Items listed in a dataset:
────────────────────
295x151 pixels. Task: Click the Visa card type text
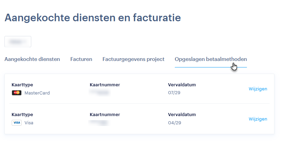coord(29,123)
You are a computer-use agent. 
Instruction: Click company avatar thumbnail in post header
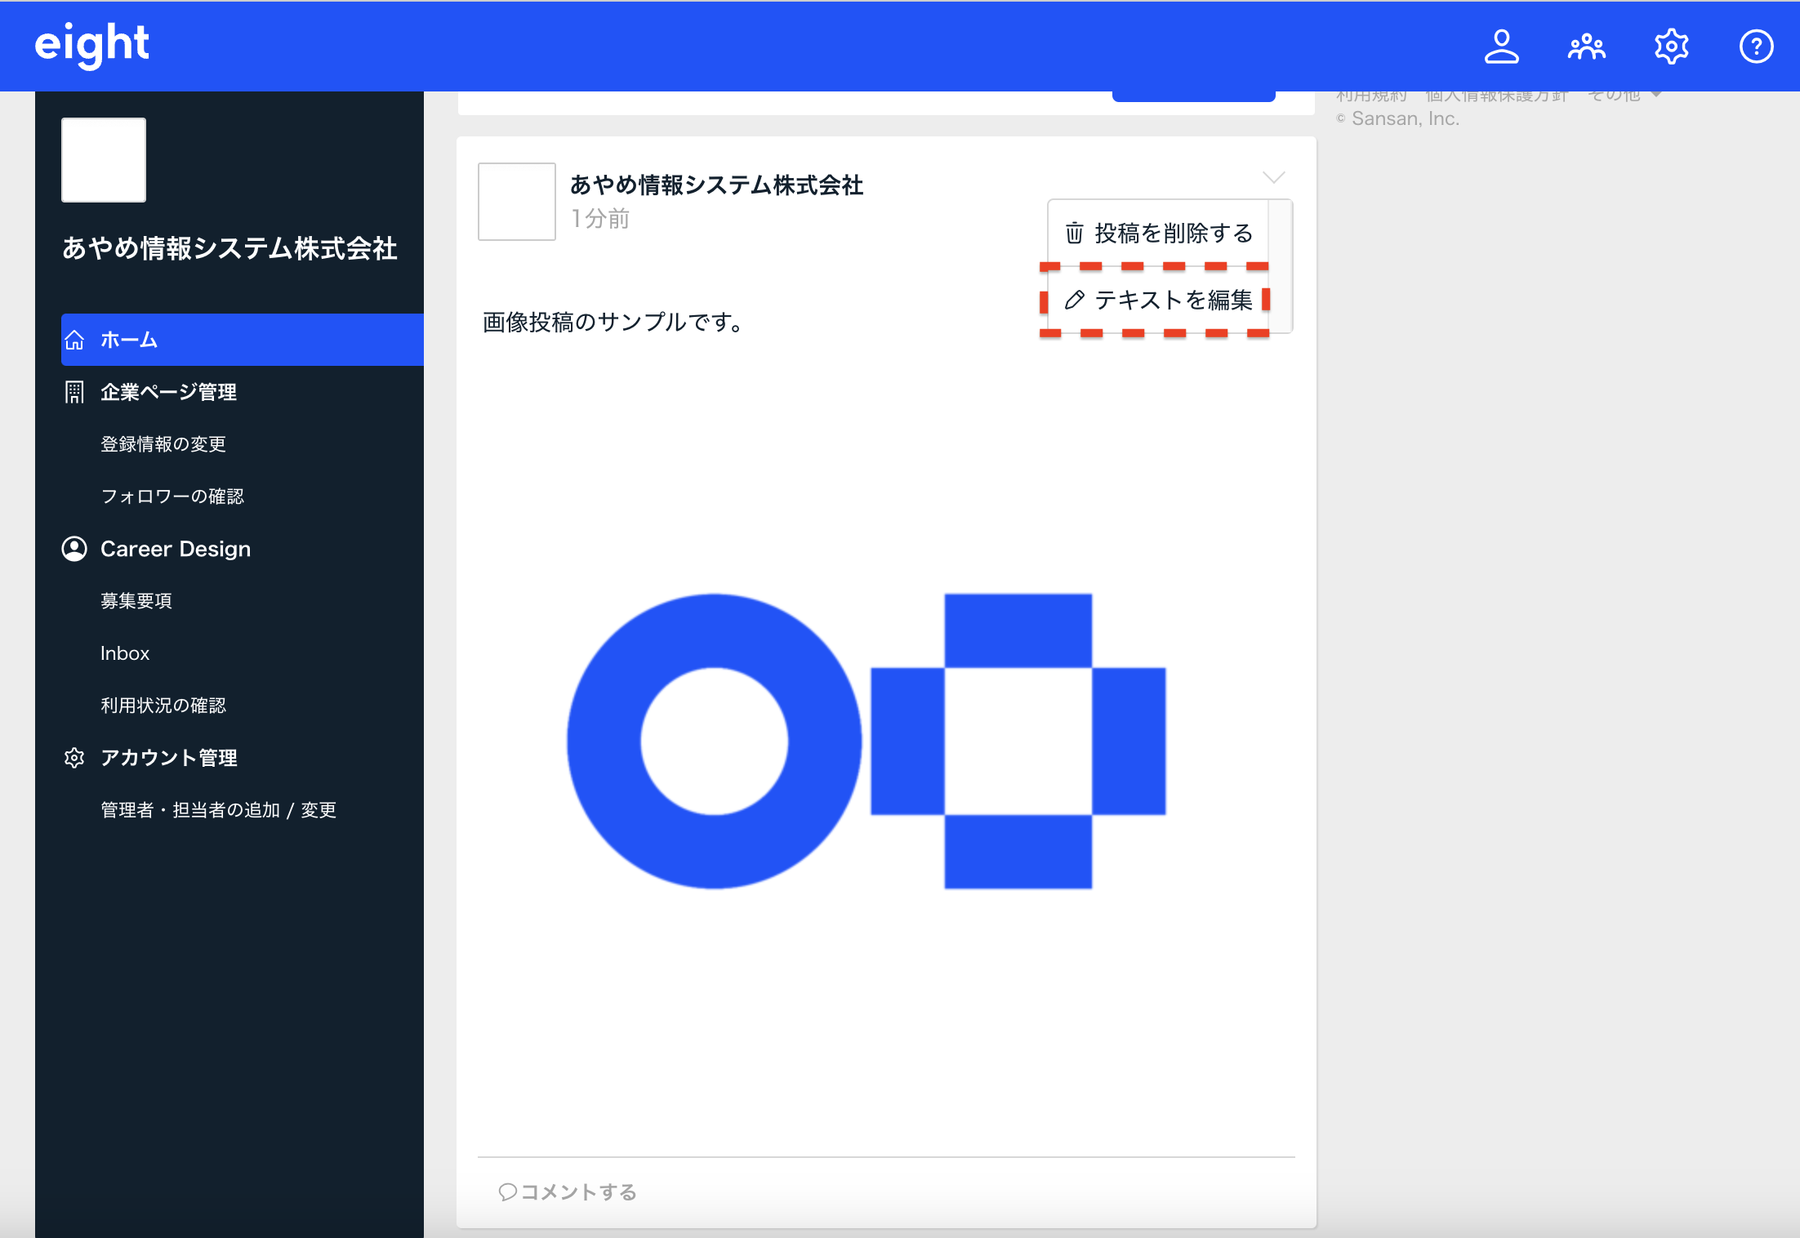pyautogui.click(x=517, y=202)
────────────────────
» Aim: Rescale the listing above by writing out every line again, requests included, with each coordinate in the answers multiplied by 2.3 and rounded to a whole number, halves rounding up. Leave the pictures out of your version.

» Response to the exercise:
295x151 pixels. Task: Click the Visa card type text
coord(67,283)
You are a computer-use agent. 
Instruction: Click company avatar thumbnail in post header
pyautogui.click(x=1189, y=465)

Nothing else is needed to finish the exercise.